When examining any family that differs from the traditional family there is a temptation to dwell on the differences between the two. Often the behaviors that are unlike those of traditional families are seen as undesirable. Also, the strengths of the nontraditional family are apt to be ignored. Ganong and Coleman (2003) help us examine the strengths of blended families.

Flexibility. Stepchildren often learn to adjust to different value systems. Thus they may adapt more easily and flexibly to new traditions and situations. These children generally know how to negotiate new situations and compromise when necessary. Consequently, when situations require new behaviors (new schools, teachers, etc.), the child from a blended family may have already developed some important coping skills that can be generalized to these other situations.

Multiple Role Models. There are generally more adults in the lives of children of blended families than those of other family structures, and these adults provide a variety of models from which a child can choose. Aunt Susan is a good business person, Cousin Jim is very creative, and Grandma Mae is a scholar, and they are all role models for the child from the blended family.

Experience with Conflict Resolution. It has been said that children from blended families should be excellent in politics or business management because they know how to negotiate. Their negotiation skills are generally well developed because they may have positive relationships with people who may otherwise be hostile to each other (i.e., their divorced parents).

An Extended Kin Network. The child of a blended family has more parents, grandparents, aunts, uncles, and cousins than children from other family structures. Not only are there more people to learn from, there are more people to love and support them.

Higher Standard of Living. Most children from blended homes previously lived in female-headed, single-parent homes with limited economic resources. With marrriage, the total family income is generally increased. With the increase in resources, there is also a rise in the standard of living, as well as added opportunities available for the children. In addition, there is a decrease in the stress caused by worrying about financial instability.

Happy Parents. Remarriage may provide children with a more supportive emotional environment because their parents are happier. Children who have experienced hostility in a previous family may benefit greatly from a more caring, loving environment. Happier remarriages may also provide exposure to a good model of marital interaction.

Stepfamilies are not traditional families warmed over. They are families with their own unique strengths and needs. By understanding the realities of the blended family and dispelling the myths, you can work with these children and their families more effectively. Knowledge allows us to look past the differences and appreciate the strengths of the blended family.

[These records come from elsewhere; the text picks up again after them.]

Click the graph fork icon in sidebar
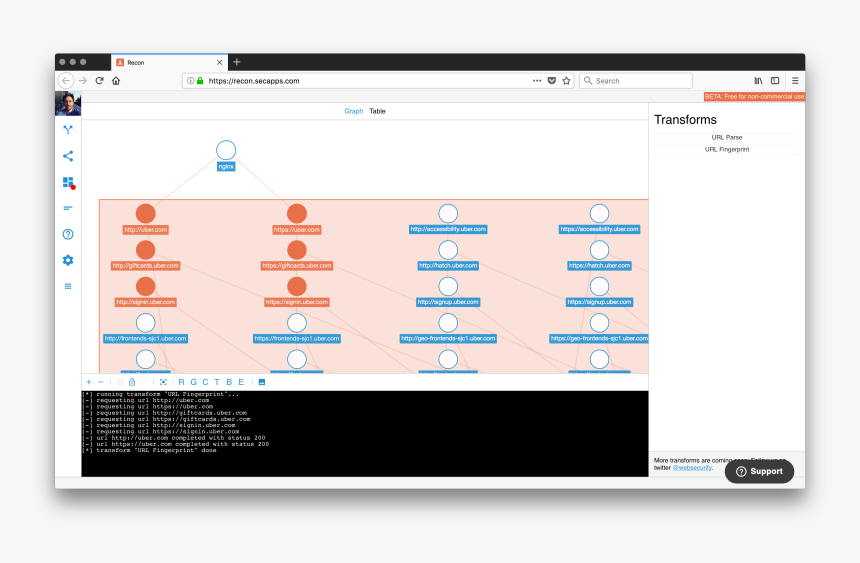This screenshot has height=563, width=860. pos(68,129)
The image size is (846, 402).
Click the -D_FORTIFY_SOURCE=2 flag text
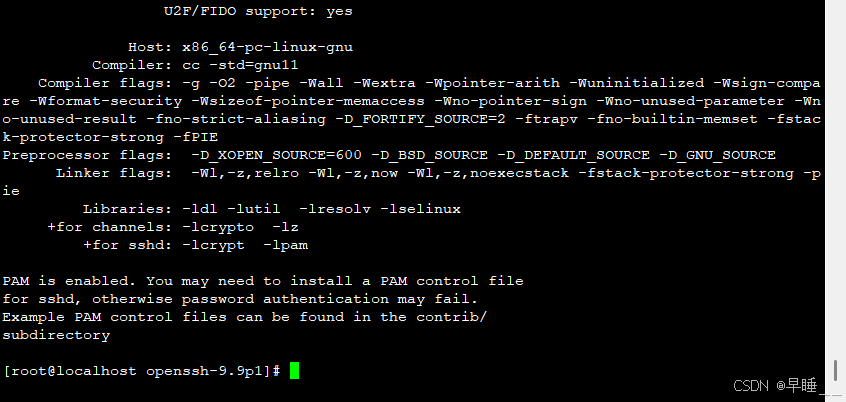pyautogui.click(x=425, y=119)
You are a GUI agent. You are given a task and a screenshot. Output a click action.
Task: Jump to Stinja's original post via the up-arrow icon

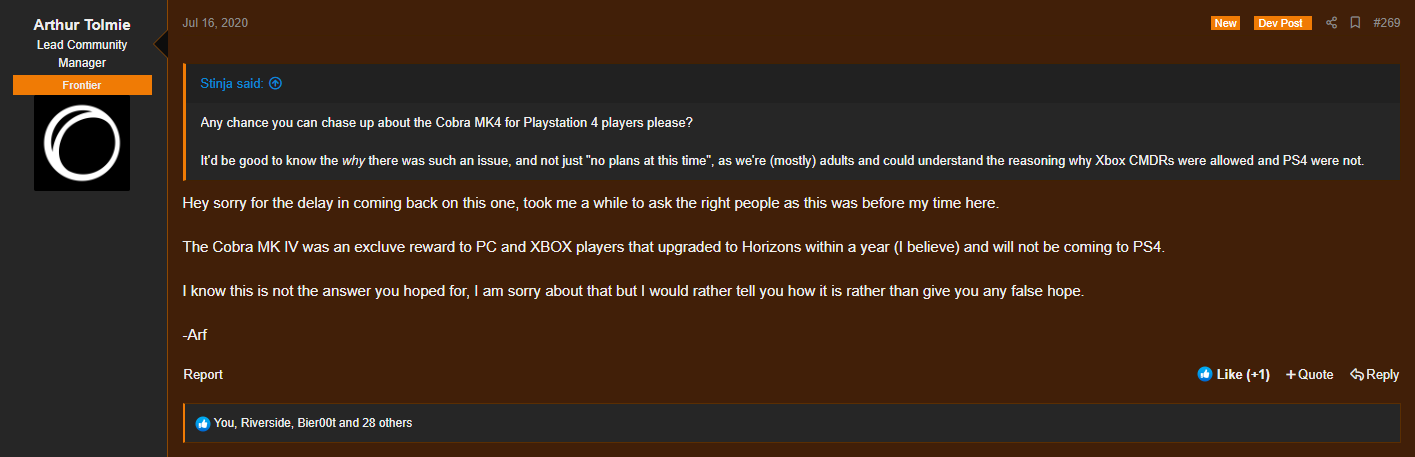click(x=275, y=84)
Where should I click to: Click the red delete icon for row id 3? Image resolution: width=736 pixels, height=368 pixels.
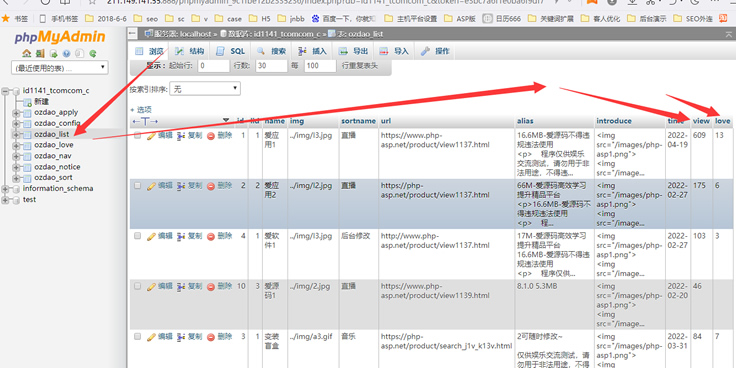pos(211,337)
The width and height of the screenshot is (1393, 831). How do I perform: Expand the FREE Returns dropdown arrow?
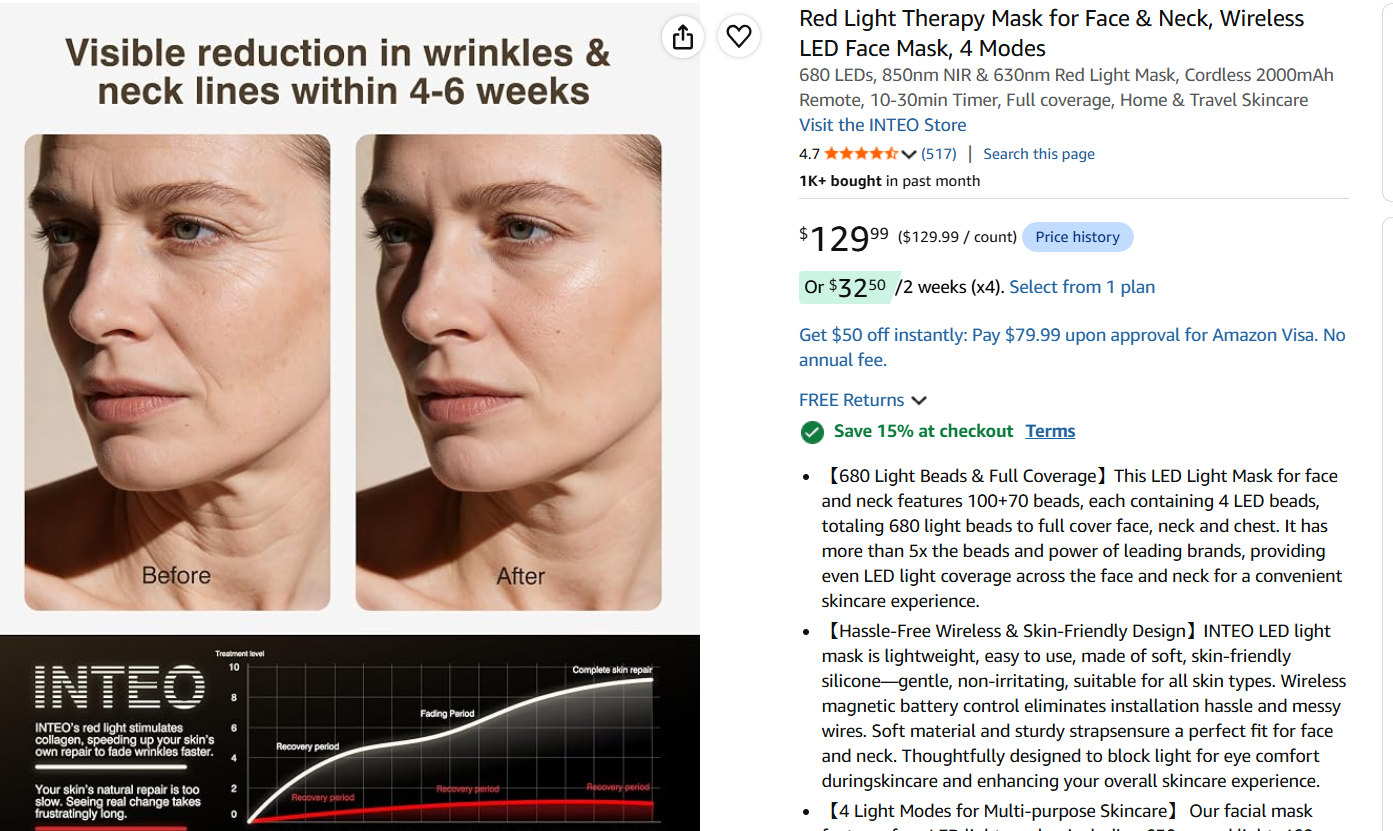click(919, 400)
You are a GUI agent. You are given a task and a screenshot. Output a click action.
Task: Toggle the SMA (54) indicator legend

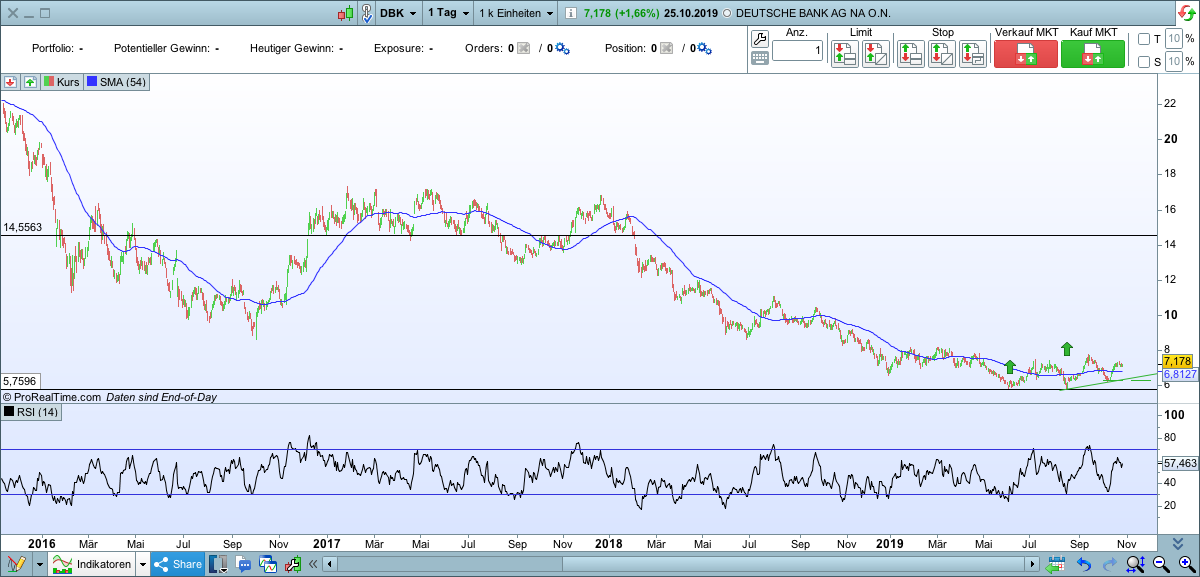point(117,82)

In summary, it is necessary that educators know about, and appreciate, the families of their students. It is also necessary to know how changing family structures play out in the lives of children. Families have become a fluid concept and the following scenario is about one of your future students, Angie. Angie was born into an intact family, her parents divorced, she then lived in a single-parent family, her mother then remarried, and she then lived in a blended family. Angie's father also remarried and she was part of his blended family, but he has since divorced and is planning to remarry. Angie will have been a member of a number of family configurations during her childhood, not only with her custodial parent but also with her noncustodial parent. Angie's experience is representative of a large number of children.

In addition, as families change, so do their needs. For example, as the number of single-parent families increases, so does the need for child care. There is continual change in all families, even within traditional (intact) families. There may be changes in the parents' employment, child care arrangements, or the economic status of the family. Furthermore, families are more mobile and mm-e more frequently than they have in the past. Families are in a continual state of change.